ValueError: Can not squeeze dim[4], expected a dimension of 1, got 4 for '{{node categorical_crossentropy/weighted_loss/Squeeze}} = Squeeze[T=DT_FLOAT, squeeze_dims=[-1]](Cast)' with input shapes: [?,48,48,80,4].

so this is the shape of the data, where the y_s were converted using tf.keras.utils.to_categorical, where num_classes = 4 :

x_train (54, 48, 48, 80)  
y_train (54, 48, 48, 80, 4)   
x_test (18, 48, 48, 80)  
y_test (18, 48, 48, 80, 4)  
x_val (18, 48, 48, 80)   
y_val (18, 48, 48, 80, 4)

the architecture is U-NET:

inputs = Input((number_of_layers, height, width, 1))  
c1 = Conv3D(filters=16, kernel_size=3, activation='relu', kernel_initializer='he_normal', padding='same')(inputs)  
c1 = Dropout(0.1)(c1)
c1 = Conv3D(16, kernel_size=3, activation='relu', kernel_initializer='he_normal', padding='same')(c1)
p1 = MaxPooling3D(pool_size=2)(c1)
...............
...............
...............
outputs = Conv3D(num_classes, kernel_size=1, activation='softmax')(u9)
model = Model(inputs=[inputs], outputs=[outputs])

regarding the compile part, it's like the following:

model.compile(optimizer='adam',
              loss='categorical_crossentropy',
              metrics=['accuracy'], sample_weight_mode="temporal")

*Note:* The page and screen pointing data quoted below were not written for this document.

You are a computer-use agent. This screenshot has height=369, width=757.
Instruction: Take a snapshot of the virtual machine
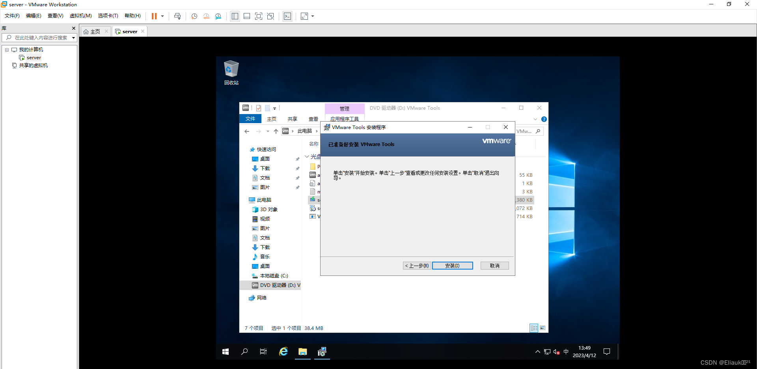tap(194, 16)
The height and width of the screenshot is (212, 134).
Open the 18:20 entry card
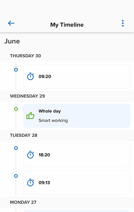point(77,155)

NOTE: I'm not using metrics=[‘accuracy’] for evaluation, I'm using some IOU

The problem comes here, when I am using:

from sklearn.utils.class_weight import compute_sample_weight
weights = compute_sample_weight(class_weight='balanced', y=y_train.flatten())
weights = weights.reshape(y_train.shape)
weights.shape # => (54, 48, 48, 80, 4) (same as y_train)

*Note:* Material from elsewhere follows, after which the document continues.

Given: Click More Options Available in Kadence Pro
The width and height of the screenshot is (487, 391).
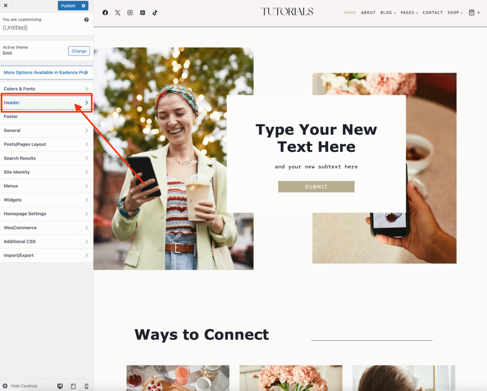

so till here it's working, without any errors, but when I added weights to the following dataset:

tf_ds = tf.data.Dataset.from_tensor_slices((x_train, y_train, weights)).batch(4)

and after that I tried to run model.fit:

model.fit(x=tf_ds, verbose=1, epochs=5, validation_data=(x_val, y_val))

I got the following error:

ValueError: Can not squeeze dim[4], expected a dimension of 1, got 4 for '{{node categorical_crossentropy/weighted_loss/Squeeze}} = Squeeze[T=DT_FLOAT, squeeze_dims=[-1]](Cast)' with input shapes: [?,48,48,80,4].

Any ideas, how to solve this ?

CodePudding user response：

I am assuming your labels are definitely one hot encoded, which is why you are using categorical_crossentropy? If they are not, then you could give sparse_categorical_crossentropy a try.